Items from a dataset:

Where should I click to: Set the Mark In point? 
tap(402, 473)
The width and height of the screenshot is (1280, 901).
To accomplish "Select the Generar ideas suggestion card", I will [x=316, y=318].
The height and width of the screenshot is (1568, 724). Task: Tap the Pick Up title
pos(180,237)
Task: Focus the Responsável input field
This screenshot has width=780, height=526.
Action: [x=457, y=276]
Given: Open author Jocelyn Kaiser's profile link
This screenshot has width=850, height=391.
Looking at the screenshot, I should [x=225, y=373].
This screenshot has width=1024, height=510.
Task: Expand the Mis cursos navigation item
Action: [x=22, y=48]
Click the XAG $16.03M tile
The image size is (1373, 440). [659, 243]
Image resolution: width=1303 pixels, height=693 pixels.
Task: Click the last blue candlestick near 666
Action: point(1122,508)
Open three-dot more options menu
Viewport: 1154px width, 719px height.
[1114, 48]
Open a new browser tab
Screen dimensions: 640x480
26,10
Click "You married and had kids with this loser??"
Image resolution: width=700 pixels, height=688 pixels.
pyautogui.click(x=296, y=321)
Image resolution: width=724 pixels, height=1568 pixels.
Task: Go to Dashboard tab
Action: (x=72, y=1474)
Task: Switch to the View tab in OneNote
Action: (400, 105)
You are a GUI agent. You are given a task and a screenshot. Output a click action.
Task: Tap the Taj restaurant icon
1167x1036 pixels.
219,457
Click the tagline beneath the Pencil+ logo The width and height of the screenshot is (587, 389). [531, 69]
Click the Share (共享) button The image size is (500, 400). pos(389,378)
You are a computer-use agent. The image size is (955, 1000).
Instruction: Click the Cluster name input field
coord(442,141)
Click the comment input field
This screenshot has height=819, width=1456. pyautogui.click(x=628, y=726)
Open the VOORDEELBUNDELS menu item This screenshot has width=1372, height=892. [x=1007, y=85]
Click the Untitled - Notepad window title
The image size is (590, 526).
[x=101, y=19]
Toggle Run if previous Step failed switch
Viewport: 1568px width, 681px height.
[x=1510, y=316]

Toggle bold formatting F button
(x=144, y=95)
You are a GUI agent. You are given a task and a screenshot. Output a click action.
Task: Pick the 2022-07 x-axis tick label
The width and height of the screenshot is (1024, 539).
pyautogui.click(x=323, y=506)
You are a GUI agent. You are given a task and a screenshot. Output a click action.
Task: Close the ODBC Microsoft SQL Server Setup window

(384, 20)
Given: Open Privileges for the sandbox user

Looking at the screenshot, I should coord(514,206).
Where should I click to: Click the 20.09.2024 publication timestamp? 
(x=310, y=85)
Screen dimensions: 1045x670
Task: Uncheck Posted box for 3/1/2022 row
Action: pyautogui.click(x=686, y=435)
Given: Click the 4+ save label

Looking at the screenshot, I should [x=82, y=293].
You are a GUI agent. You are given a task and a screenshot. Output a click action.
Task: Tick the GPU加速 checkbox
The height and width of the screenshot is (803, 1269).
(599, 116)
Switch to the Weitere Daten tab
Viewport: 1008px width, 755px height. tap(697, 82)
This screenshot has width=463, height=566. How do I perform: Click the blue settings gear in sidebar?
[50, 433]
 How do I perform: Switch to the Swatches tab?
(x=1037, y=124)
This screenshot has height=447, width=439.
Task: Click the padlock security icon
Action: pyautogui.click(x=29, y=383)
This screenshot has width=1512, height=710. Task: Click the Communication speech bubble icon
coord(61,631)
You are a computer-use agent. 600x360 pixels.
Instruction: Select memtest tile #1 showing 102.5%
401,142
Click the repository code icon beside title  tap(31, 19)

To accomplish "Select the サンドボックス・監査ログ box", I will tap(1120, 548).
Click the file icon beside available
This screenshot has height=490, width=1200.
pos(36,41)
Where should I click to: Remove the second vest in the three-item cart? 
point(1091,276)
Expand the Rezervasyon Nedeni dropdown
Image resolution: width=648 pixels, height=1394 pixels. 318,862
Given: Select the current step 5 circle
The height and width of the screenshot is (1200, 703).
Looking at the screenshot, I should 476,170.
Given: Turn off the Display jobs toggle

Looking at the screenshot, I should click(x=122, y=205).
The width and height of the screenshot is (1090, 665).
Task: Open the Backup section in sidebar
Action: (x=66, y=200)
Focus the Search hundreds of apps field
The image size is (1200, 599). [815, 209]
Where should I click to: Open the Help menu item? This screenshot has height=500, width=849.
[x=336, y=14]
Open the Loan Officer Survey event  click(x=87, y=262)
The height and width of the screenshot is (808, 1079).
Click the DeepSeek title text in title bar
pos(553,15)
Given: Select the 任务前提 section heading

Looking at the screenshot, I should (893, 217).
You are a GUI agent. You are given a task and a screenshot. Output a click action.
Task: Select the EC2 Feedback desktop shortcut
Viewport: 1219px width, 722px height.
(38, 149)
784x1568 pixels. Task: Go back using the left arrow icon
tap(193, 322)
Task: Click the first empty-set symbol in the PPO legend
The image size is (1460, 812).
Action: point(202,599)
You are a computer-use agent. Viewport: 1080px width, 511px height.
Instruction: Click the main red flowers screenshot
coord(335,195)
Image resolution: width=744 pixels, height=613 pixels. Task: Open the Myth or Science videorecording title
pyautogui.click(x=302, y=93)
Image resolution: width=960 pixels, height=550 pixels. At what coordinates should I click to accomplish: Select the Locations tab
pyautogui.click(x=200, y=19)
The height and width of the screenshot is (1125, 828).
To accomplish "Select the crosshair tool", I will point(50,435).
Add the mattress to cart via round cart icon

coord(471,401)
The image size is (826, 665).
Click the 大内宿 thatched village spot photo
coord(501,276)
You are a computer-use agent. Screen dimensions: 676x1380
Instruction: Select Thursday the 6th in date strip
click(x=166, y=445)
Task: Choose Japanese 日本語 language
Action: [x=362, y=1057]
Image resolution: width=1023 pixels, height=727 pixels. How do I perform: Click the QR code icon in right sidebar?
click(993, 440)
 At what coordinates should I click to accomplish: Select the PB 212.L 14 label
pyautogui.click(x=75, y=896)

● **Task objective**
All of the data above needs to be transcribed verbatim.

● **Task output**
Where should I click to: Set the Mark In point? 
tap(402, 473)
The width and height of the screenshot is (1280, 901).
To accomplish "Select the Generar ideas suggestion card", I will [x=316, y=318].
The height and width of the screenshot is (1568, 724). Task: Tap the Pick Up title
pos(180,237)
Task: Focus the Responsável input field
This screenshot has width=780, height=526.
Action: [x=457, y=276]
Given: Open author Jocelyn Kaiser's profile link
This screenshot has width=850, height=391.
Looking at the screenshot, I should [x=225, y=373].
This screenshot has width=1024, height=510.
Task: Expand the Mis cursos navigation item
Action: [x=22, y=48]
Click the XAG $16.03M tile
The image size is (1373, 440). [659, 243]
Image resolution: width=1303 pixels, height=693 pixels.
Task: Click the last blue candlestick near 666
Action: point(1122,508)
Open three-dot more options menu
Viewport: 1154px width, 719px height.
[1114, 48]
Open a new browser tab
Screen dimensions: 640x480
26,10
Click "You married and had kids with this loser??"
Image resolution: width=700 pixels, height=688 pixels.
pyautogui.click(x=296, y=321)
Image resolution: width=724 pixels, height=1568 pixels.
Task: Go to Dashboard tab
Action: (x=72, y=1474)
Task: Switch to the View tab in OneNote
Action: (400, 105)
You are a GUI agent. You are given a task and a screenshot. Output a click action.
Task: Tap the Taj restaurant icon
1167x1036 pixels.
219,457
Click the tagline beneath the Pencil+ logo The width and height of the screenshot is (587, 389). [531, 69]
Click the Share (共享) button The image size is (500, 400). pos(389,378)
You are a computer-use agent. The image size is (955, 1000).
Instruction: Click the Cluster name input field
coord(442,141)
Click the comment input field
This screenshot has height=819, width=1456. pyautogui.click(x=628, y=726)
Open the VOORDEELBUNDELS menu item This screenshot has width=1372, height=892. [x=1007, y=85]
Click the Untitled - Notepad window title
The image size is (590, 526).
[x=101, y=19]
Toggle Run if previous Step failed switch
Viewport: 1568px width, 681px height.
[x=1510, y=316]

Toggle bold formatting F button
(x=144, y=95)
You are a GUI agent. You are given a task and a screenshot. Output a click action.
Task: Pick the 2022-07 x-axis tick label
The width and height of the screenshot is (1024, 539).
pyautogui.click(x=323, y=506)
You are a GUI agent. You are given a task and a screenshot. Output a click action.
Task: Close the ODBC Microsoft SQL Server Setup window

(384, 20)
Given: Open Privileges for the sandbox user

Looking at the screenshot, I should coord(514,206).
Where should I click to: Click the 20.09.2024 publication timestamp? 
(x=310, y=85)
Screen dimensions: 1045x670
Task: Uncheck Posted box for 3/1/2022 row
Action: pyautogui.click(x=686, y=435)
Given: Click the 4+ save label

Looking at the screenshot, I should [x=82, y=293].
You are a GUI agent. You are given a task and a screenshot. Output a click action.
Task: Tick the GPU加速 checkbox
The height and width of the screenshot is (803, 1269).
(599, 116)
Switch to the Weitere Daten tab
Viewport: 1008px width, 755px height. tap(697, 82)
This screenshot has width=463, height=566. How do I perform: Click the blue settings gear in sidebar?
[50, 433]
 How do I perform: Switch to the Swatches tab?
(x=1037, y=124)
This screenshot has height=447, width=439.
Task: Click the padlock security icon
Action: pyautogui.click(x=29, y=383)
This screenshot has width=1512, height=710. Task: Click the Communication speech bubble icon
coord(61,631)
You are a computer-use agent. 600x360 pixels.
Instruction: Select memtest tile #1 showing 102.5%
401,142
Click the repository code icon beside title  tap(31, 19)

To accomplish "Select the サンドボックス・監査ログ box", I will tap(1120, 548).
Click the file icon beside available
This screenshot has height=490, width=1200.
pos(36,41)
Where should I click to: Remove the second vest in the three-item cart? 
point(1091,276)
Expand the Rezervasyon Nedeni dropdown
Image resolution: width=648 pixels, height=1394 pixels. 318,862
Given: Select the current step 5 circle
The height and width of the screenshot is (1200, 703).
Looking at the screenshot, I should 476,170.
Given: Turn off the Display jobs toggle

Looking at the screenshot, I should click(x=122, y=205).
The width and height of the screenshot is (1090, 665).
Task: Open the Backup section in sidebar
Action: (x=66, y=200)
Focus the Search hundreds of apps field
The image size is (1200, 599). [815, 209]
Where should I click to: Open the Help menu item? This screenshot has height=500, width=849.
[x=336, y=14]
Open the Loan Officer Survey event  click(x=87, y=262)
The height and width of the screenshot is (808, 1079).
Click the DeepSeek title text in title bar
pos(553,15)
Given: Select the 任务前提 section heading

Looking at the screenshot, I should (893, 217).
You are a GUI agent. You are given a task and a screenshot. Output a click action.
Task: Select the EC2 Feedback desktop shortcut
Viewport: 1219px width, 722px height.
(38, 149)
784x1568 pixels. Task: Go back using the left arrow icon
tap(193, 322)
Task: Click the first empty-set symbol in the PPO legend
The image size is (1460, 812).
Action: point(202,599)
You are a computer-use agent. Viewport: 1080px width, 511px height.
Instruction: Click the main red flowers screenshot
coord(335,195)
Image resolution: width=744 pixels, height=613 pixels. Task: Open the Myth or Science videorecording title
pyautogui.click(x=302, y=93)
Image resolution: width=960 pixels, height=550 pixels. At what coordinates should I click to accomplish: Select the Locations tab
pyautogui.click(x=200, y=19)
The height and width of the screenshot is (1125, 828).
To accomplish "Select the crosshair tool", I will point(50,435).
Add the mattress to cart via round cart icon

coord(471,401)
The image size is (826, 665).
Click the 大内宿 thatched village spot photo
coord(501,276)
You are a computer-use agent. Screen dimensions: 676x1380
Instruction: Select Thursday the 6th in date strip
click(x=166, y=445)
Task: Choose Japanese 日本語 language
Action: [x=362, y=1057]
Image resolution: width=1023 pixels, height=727 pixels. How do I perform: Click the QR code icon in right sidebar?
click(993, 440)
 At what coordinates should I click to accomplish: Select the PB 212.L 14 label
pyautogui.click(x=75, y=896)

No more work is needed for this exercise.